**EXERCISE GOAL**
Rewrite the stretch from the start of the entries through the line containing "The width and", putting "desktop agent" in place of "GUI agent" and changing nothing else.

**DATA**

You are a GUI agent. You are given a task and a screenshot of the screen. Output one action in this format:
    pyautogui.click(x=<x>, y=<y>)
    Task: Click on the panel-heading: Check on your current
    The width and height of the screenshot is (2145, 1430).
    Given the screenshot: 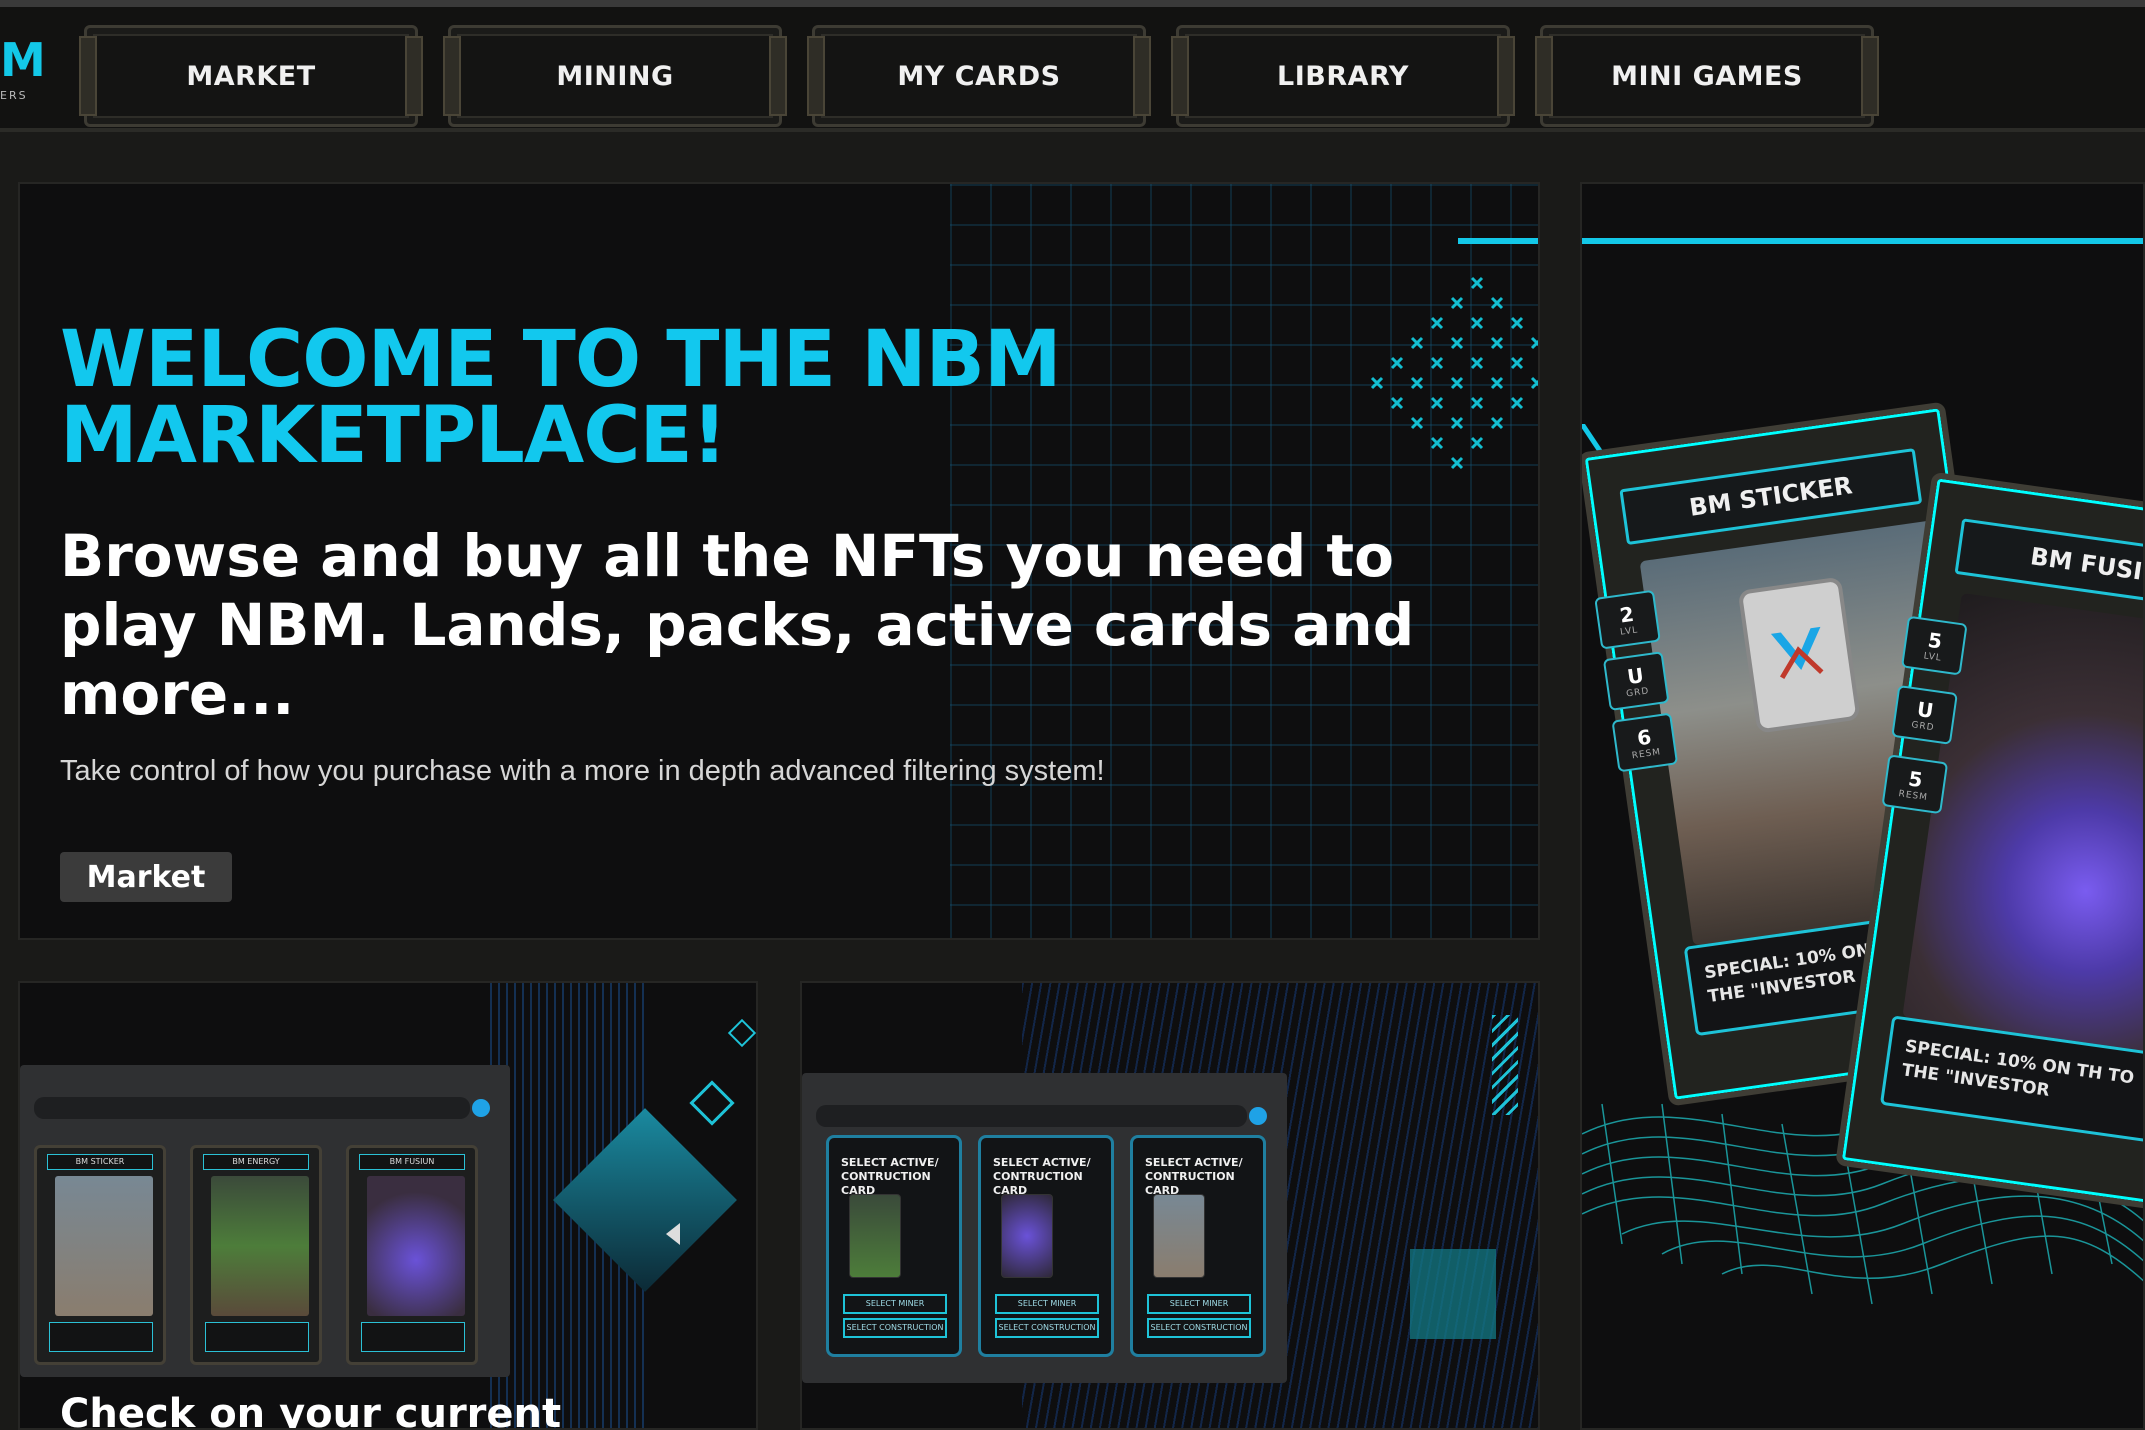 What is the action you would take?
    pyautogui.click(x=311, y=1410)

**THE COMPLETED TASK**
You are a desktop agent. You are given a task and a screenshot of the screen. Output one action in this format:
    pyautogui.click(x=<x>, y=<y>)
    Task: Click on the panel-heading: Check on your current
    The width and height of the screenshot is (2145, 1430).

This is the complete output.